Kaku spun the cylinder. “I doubt that would be
sexy
.”
He thumbed the extractor rod and started to pluck individual rounds from the cylinder.
“The symptoms of shock, Jason—perhaps you are familiar with them? A daze or fog, a constriction in the field of consciousness, an inability to comprehend stimuli…”
As he removed the rounds, Kaku lined them up on the table in a row.
“…a withdrawal from one’s surrounding situation. Agitation and impaired judgment. Detachment and confusion. A continued re-experiencing of an event. I ask you this, Jason—” Kaku focused his attention solely on the man across from him “—do you know the difference between an acute stress reaction and what is today labeled post traumatic stress disorder?
Hmmm
?”
The doctor did not wait for an answer.
“
Nothing
.” Kaku sounded amused, as though he had just delivered the punchline of a joke. “If an acute stress reaction continues for more than a month, then it is classified PTSD.”
He placed the revolver on the table before him.
“So tell me, Jason…” Kaku held up two clenched hands, palms down “acute stress reaction…” he turned one hand palm up, opening it “…or post traumatic stress disorder,” he opened his second hand, “which one, do you think, is you?”
Jason gulped.
Kaku continued to hold his hands out and up, as if he were weighing something only he could see. The giant waited beside Jason’s chair.
An answer was expected.
“PTSD?” Jason guessed, his voice low, unsure.
“What was that?” Kaku leaned forward as if to hear him better.
“PTSD?”
The middle, ring and pinky fingers of Kaku’s right hand curled up, his index finger extended.
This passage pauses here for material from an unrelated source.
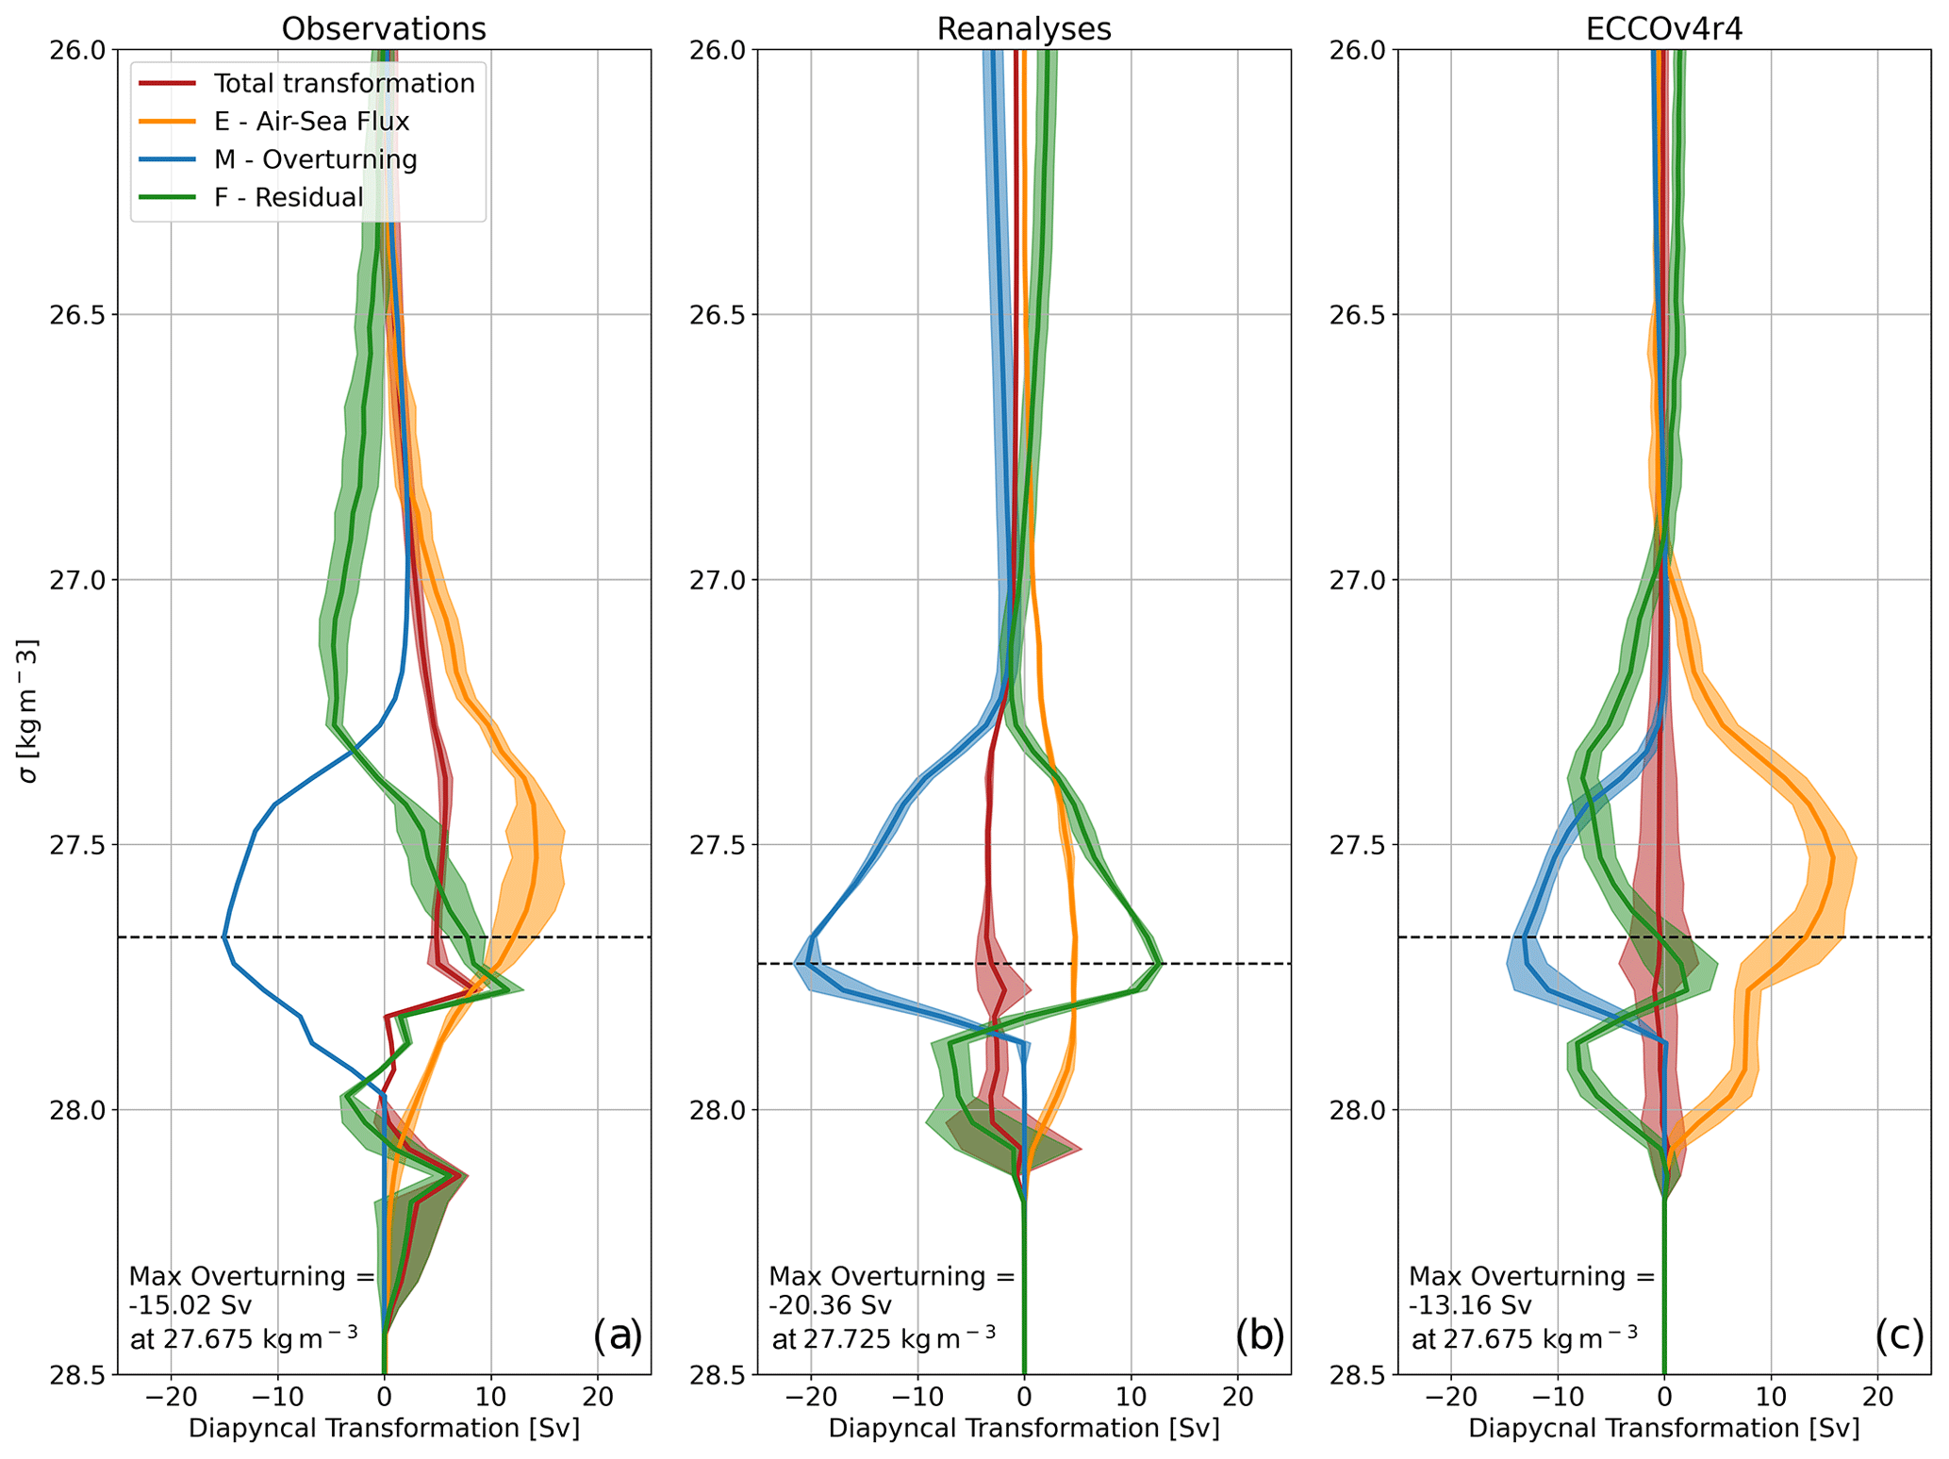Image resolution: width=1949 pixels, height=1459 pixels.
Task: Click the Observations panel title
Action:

He turned his hand right-side up, motioning from the giant to Jason.
Before he could react, Jason’s head exploded anew. Aspen—a little girl in a bee’s costume—a scorpion—Tucker—the giant’s open palm, fingers like sausages—this room—Dr. Kaku sitting across from him. Jason reeled but remained in place.
“When I ask you a question, Jason,” the doctor’s accented voice reached him from some distant place, “I wish to hear conviction in your answers, yes?”